Hydrogen has long been touted as a cornerstone of the low-carbon economy, with the potential to power everything from heavy industry to transport without producing carbon emissions at the point of use. Yet the modern hydrogen industry still faces a major contradiction: despite its clean image, around 95% of the world’s hydrogen is currently produced using fossil fuels through energy-intensive processes that emit large amounts of carbon dioxide.
Now, researchers at University of Birmingham say they have developed a new low-temperature method for producing hydrogen that could make the fuel cheaper, cleaner, and easier to generate close to where it is actually needed, with their findings highlighted in a SciTechDaily article.
The new technique uses a perovskite catalyst to split water into hydrogen and oxygen at significantly lower temperatures than conventional thermochemical methods. Researchers say this could allow industrial waste heat from sectors such as steel, cement, glass, and chemicals to be repurposed for local hydrogen production.
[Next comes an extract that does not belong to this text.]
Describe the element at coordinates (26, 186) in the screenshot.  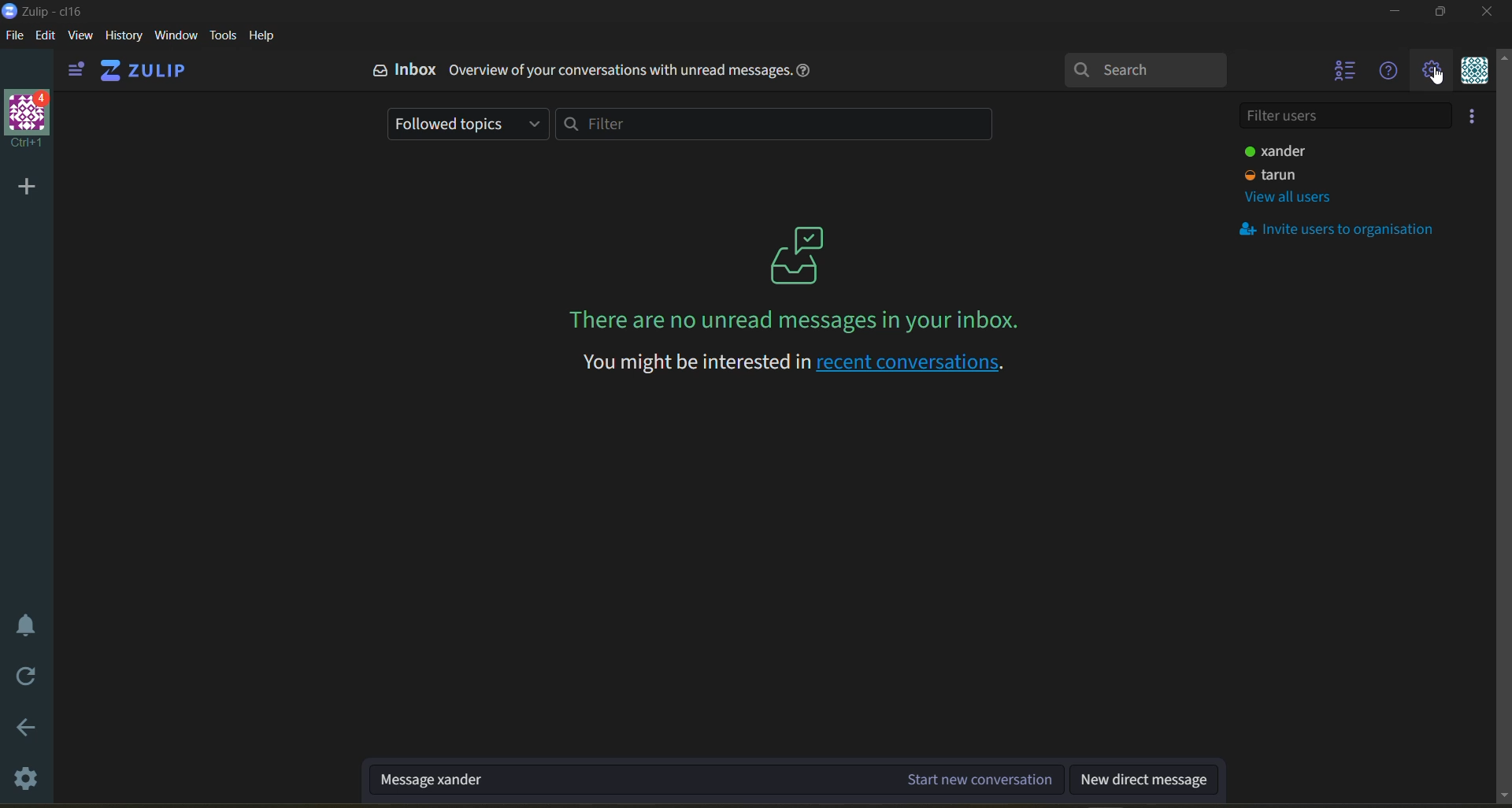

The project was carried out in collaboration with University of Science and Technology Beijing and is now being commercialized across the UK and Europe through the University of Birmingham.
Thermochemical water splitting has increasingly been viewed as a promising alternative to conventional hydrogen production because it avoids direct dependence on fossil fuels. In these systems, catalysts repeatedly absorb and release oxygen while separating water into hydrogen and oxygen.
Although hydrogen is the most abundant element in the universe, it is rarely found on Earth in its pure gaseous form. Instead, it is typically bound within other compounds, particularly water and hydrocarbons such as natural gas, coal, and oil. Producing usable hydrogen therefore requires breaking apart those molecules.
At present, the dominant production method is steam methane reforming, which extracts hydrogen from methane. While highly widespread, the process produces substantial CO2 emissions, undermining hydrogen’s role as a truly clean fuel unless paired with carbon capture technology.
Existing thermochemical systems also require extremely high temperatures — typically between 700 and 1000 °C for water splitting and up to 1500 °C for catalyst regeneration — making them expensive and energy-intensive.
But a research team led by Professor Yulong Ding from the university’s School of Chemical Engineering says the new perovskite catalyst can reduce those temperature requirements by roughly 500 °C.
According to findings published in the International Journal of Hydrogen Energy, the catalyst can generate significant hydrogen yields at temperatures between 150 and 500 °C, while regeneration can occur at 700 to 1000 °C.
Professor Ding said: “The lower overall temperature of the process could enable hydrogen to be produced nearby renewable energy generation plants, and foundation industry sectors such as steel, cement, glass and chemicals have an abundance of waste heat, which could be harnessed as the heat input for low-temperature hydrogen production. If the hydrogen is used locally, this would overcome the obstacles presented by storage and transport, so enabling the uptake of hydrogen fuel without the need for costly infrastructure.”
Preliminary cost analyses suggest the process could eventually produce hydrogen more cheaply than both green hydrogen — made through electrolysis powered by renewable electricity, a source that Azerbaijan is increasingly expanding— and blue hydrogen, which relies on methane combined with carbon capture and storage.